The 2025 “Global Counterspace Capabilities” report, spanning February 2024 to February 2025, details more than 10,000 satellite interference incidents. Ukraine, Syria, and the Middle East are now hotspots for these high-tech skirmishes, many of which directly hit dual-use systems like Starlink.
Russia has been jamming civilian GPS and Starlink signals in Ukraine. China, is pushing ahead with more insidious tools — advanced cyber interference and co-orbital ASATs masquerading as inspector sats.
Astrolight chief executive Laurynas Mačiulis said: “Space has become a new front line, and the systems we rely on are increasingly being pulled into geopolitical conflict. RF-based communication is easily jammed, intercepted, and spoofed. That is not only technical, but even more so, a systemic risk.”
Laser communication — or lasercom — is now being pushed as the antidote to the mess RF tech has created. Mačiulis argues it’s far harder to tap or block laser beams than the bloated RF signals still in widespread use.
“We’ve spent decades relying on RF systems because they were the only viable option. But now... we need a system upgrade,” he said.
Astrolight is working on plugging the most fragile hole in the satcom chain: secure, fast links from satellites back to Earth. While sat-to-sat laser links are already speeding up networks like Starlink’s newer gen, the bit where that info hits the ground is still held together with slow, interference-prone RF.
Weather’s the biggest issue facing ground-based laser links, but Mačiulis reckons “site diversity and interoperability” will work around it. In other words, spread the lasers across different locations and connect the dots more smartly.

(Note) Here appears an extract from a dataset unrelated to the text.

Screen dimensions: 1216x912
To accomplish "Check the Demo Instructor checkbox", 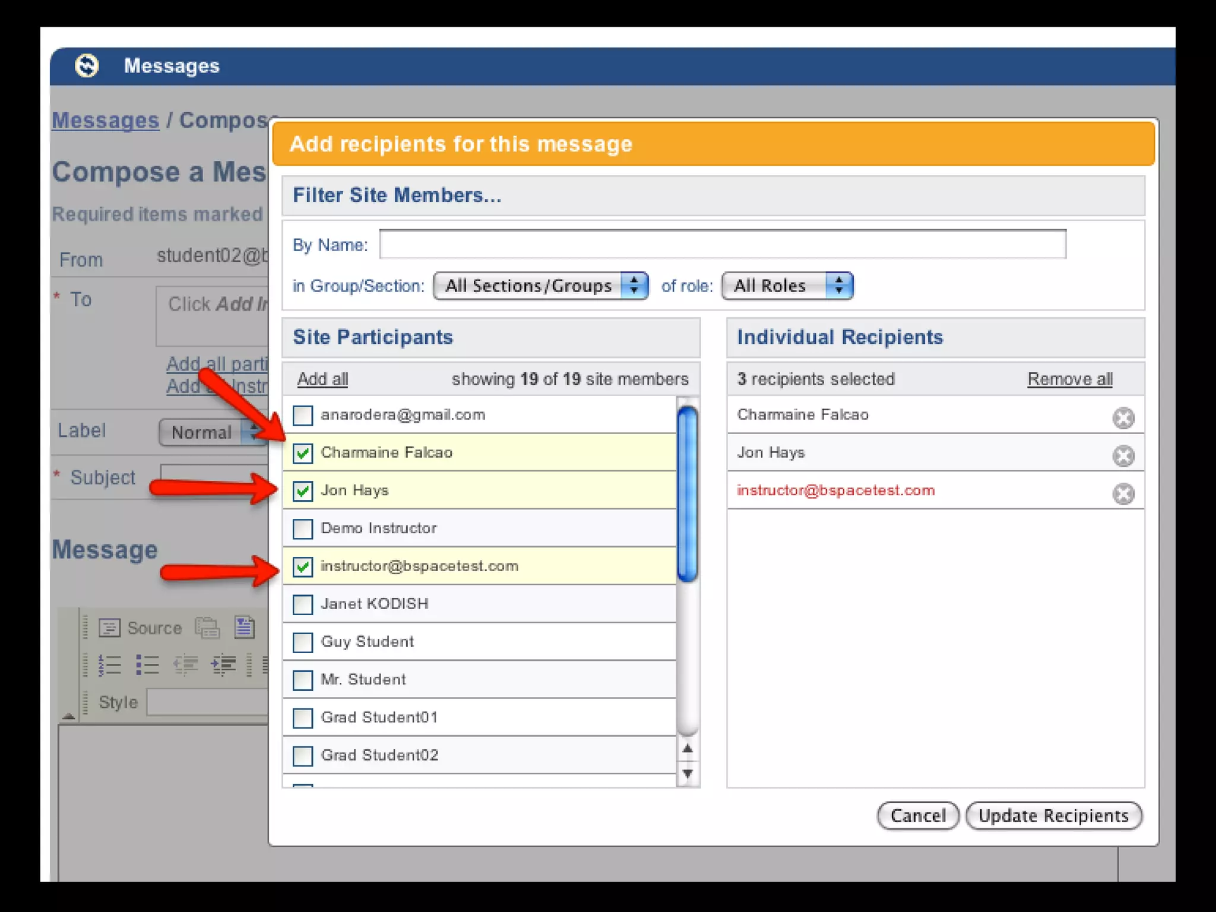I will coord(303,528).
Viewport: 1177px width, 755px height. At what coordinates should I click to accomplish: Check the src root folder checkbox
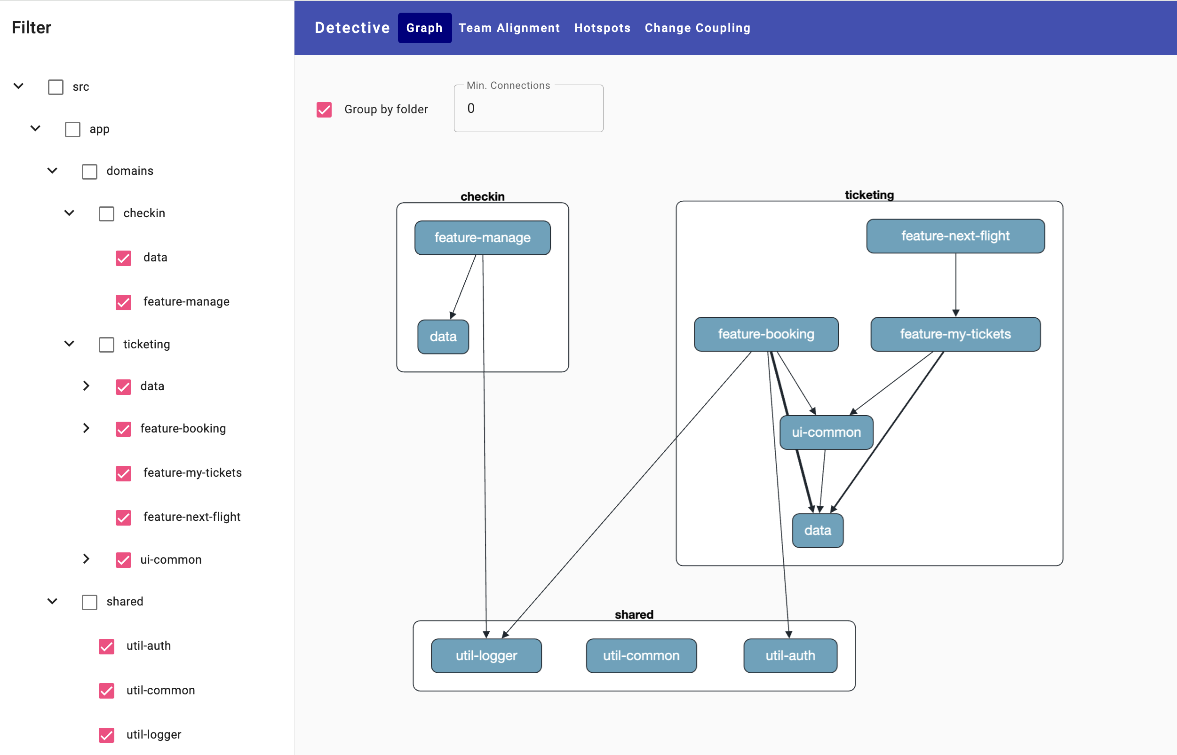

With regional tensions in the Baltic bubbling up, the stakes are anything but theoretical. “In case the war breaks out, our neighbouring Baltic Sea could become the battlefield. In that case, the victory in electronic warfare would rely heavily on who has the upper hand in terms of secure information sharing,” Mačiulis noted.
To that end, Astrolight’s POLARIS lasercom system, built for the Lithuanian Navy, is now on NATO’s radar to replace century-old signal lamps with something a little less 1918.
“We can’t afford to wait for a catastrophic outage to rethink how we communicate in space,” Mačiulis warned.